473,408 Members | 1,976 Online
Bytes | Software Development & Data Engineering Community
Post Job

Home Posts Topics Members FAQ

Join Bytes to post your question to a community of 473,408 software developers and data experts.

How to put non-ascii characters into C string?

wob
Hi there,

I wish to show some special characters such as the char for "alpha" and the
symbol for degrees.. Anyone please give me some suggestions how to do that?

Thank you very much!

Owen
Nov 15 '05 #1
12 2625
wob wrote:
Hi there,

I wish to show some special characters such as the char for "alpha" and the
symbol for degrees.. Anyone please give me some suggestions how to do that?

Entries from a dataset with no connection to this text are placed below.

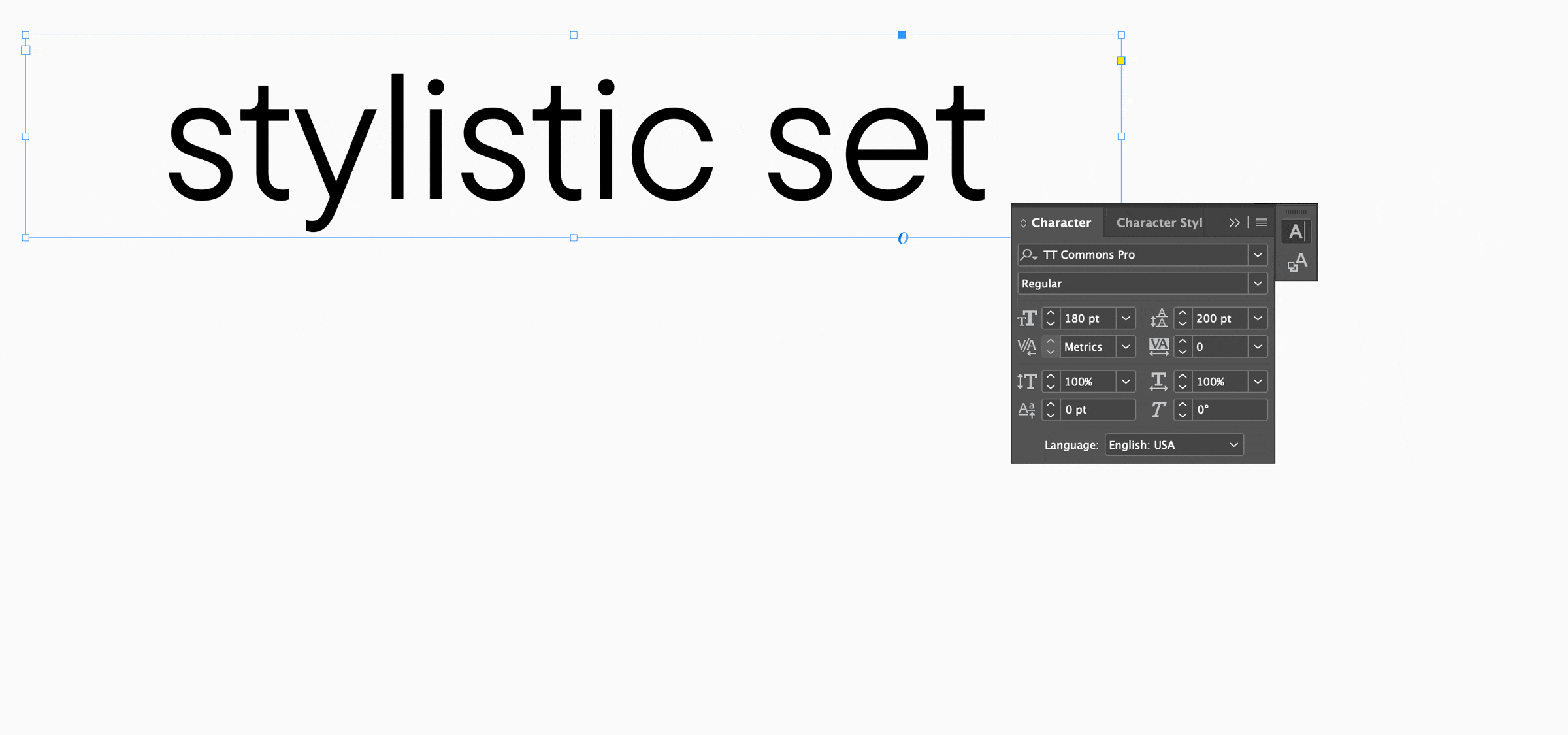Image resolution: width=1568 pixels, height=735 pixels.
Task: Click the Character panel icon in the dock
Action: 1296,232
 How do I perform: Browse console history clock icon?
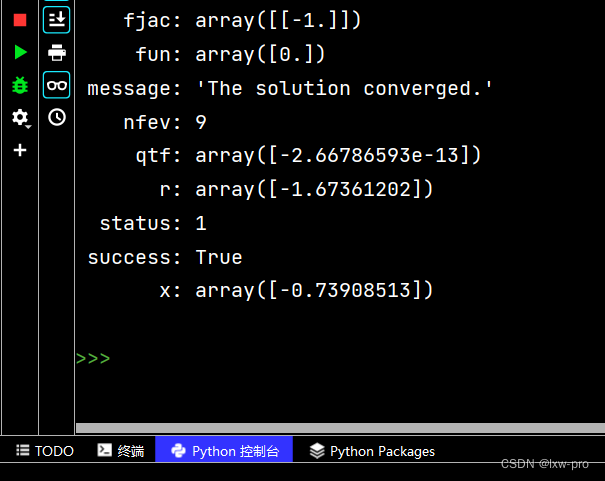pyautogui.click(x=57, y=117)
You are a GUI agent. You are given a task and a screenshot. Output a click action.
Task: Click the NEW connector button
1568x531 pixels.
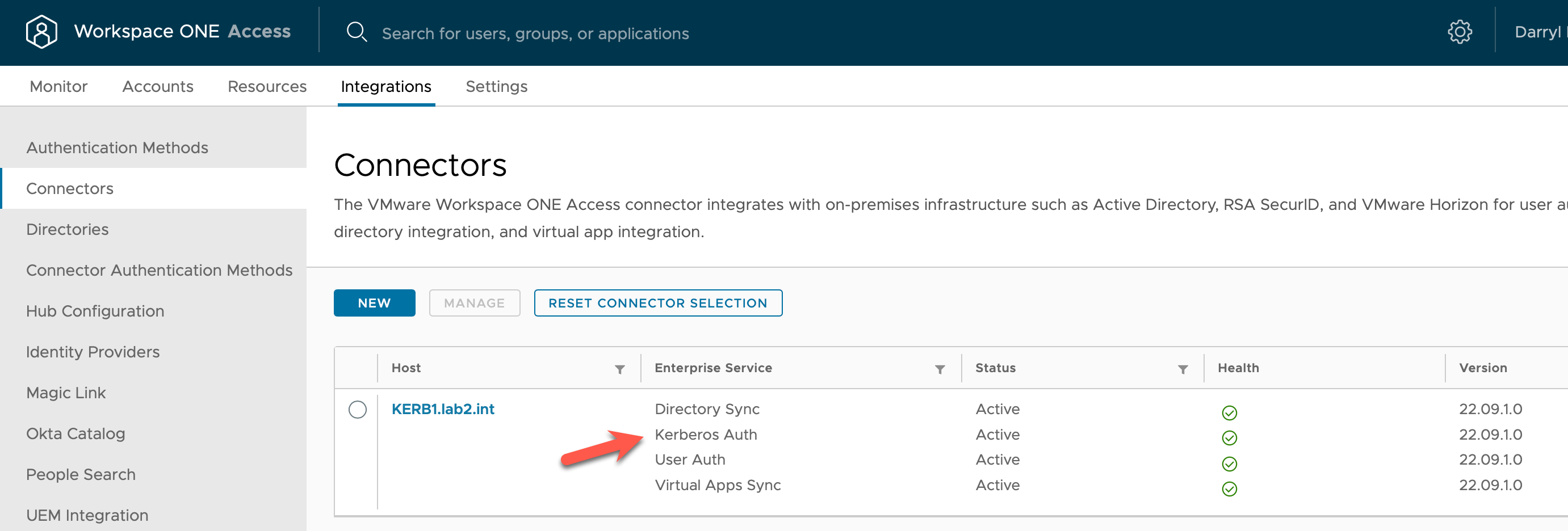coord(374,303)
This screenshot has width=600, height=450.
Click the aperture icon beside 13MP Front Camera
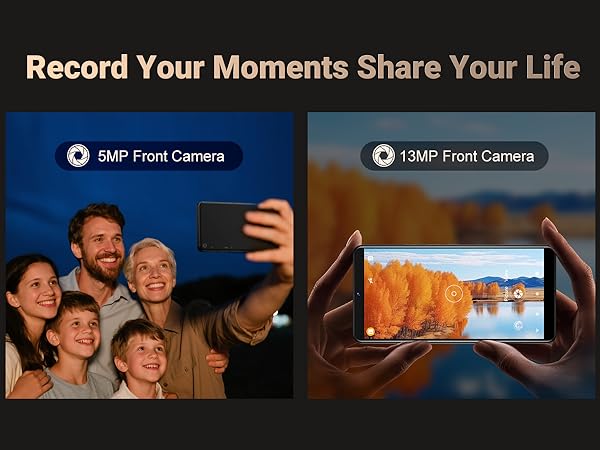[x=383, y=156]
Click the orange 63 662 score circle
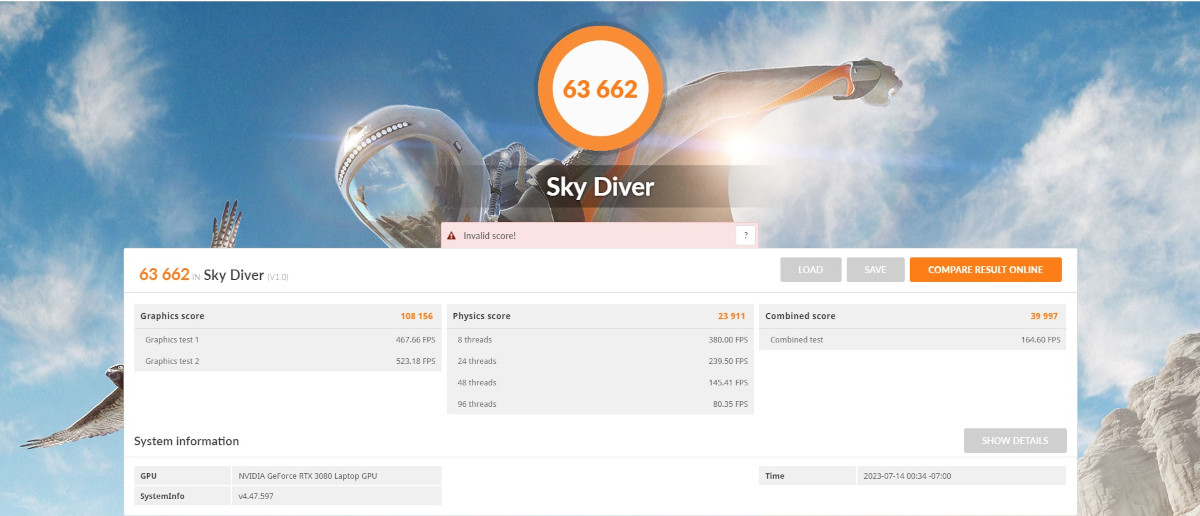Viewport: 1200px width, 516px height. pyautogui.click(x=600, y=88)
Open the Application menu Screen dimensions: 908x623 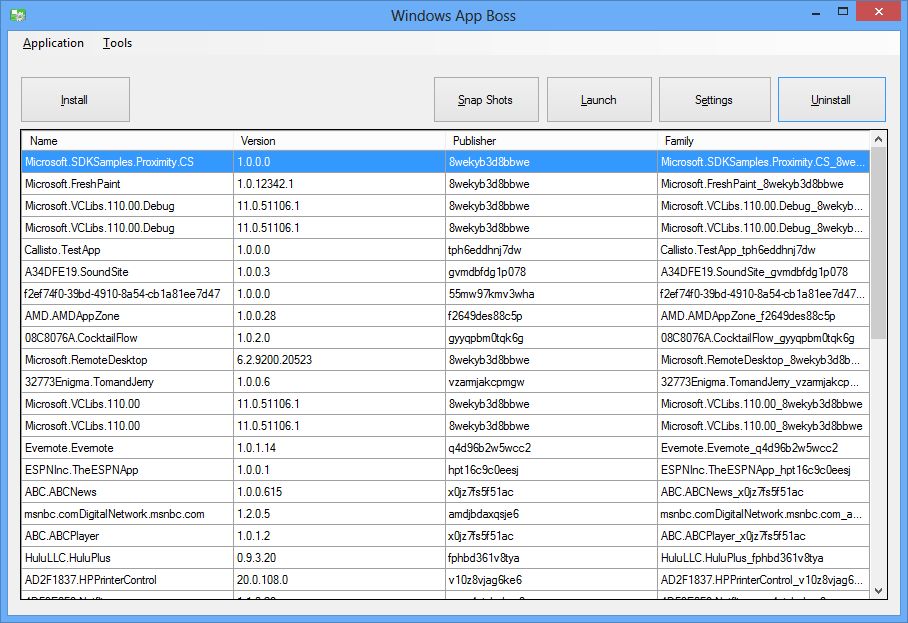point(53,43)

The C Standard guarantees the presence of a "basic execution
character set" consisting of upper- and lower-case unaccented
letters, the digits zero through nine, assorted punctuation marks,
and a few special-purpose characters like '\n'. No matter what C
implementation you are using, these characters will be present and
available for your use.

The Standard also permits additional characters in the (non-
"basic") "execution character set." However, it does not require
that additional characters exist, nor does it specify any such
additional characters. The consequence is that any such extra
characters are available only at the whim of the implementation,
and different implementations will have different (possibly empty)
sets of extra characters.

The numeric character code that produces "alpha" one one
implementation may produce "upper left corner" on another and
"the Euro symbol" on still another. Thus, the way you ask for
an "alpha" to be produced will be specific to your system and
may not work on others; you might send "the alpha code" to the
output stream and see nothing but a smiley face or a blank.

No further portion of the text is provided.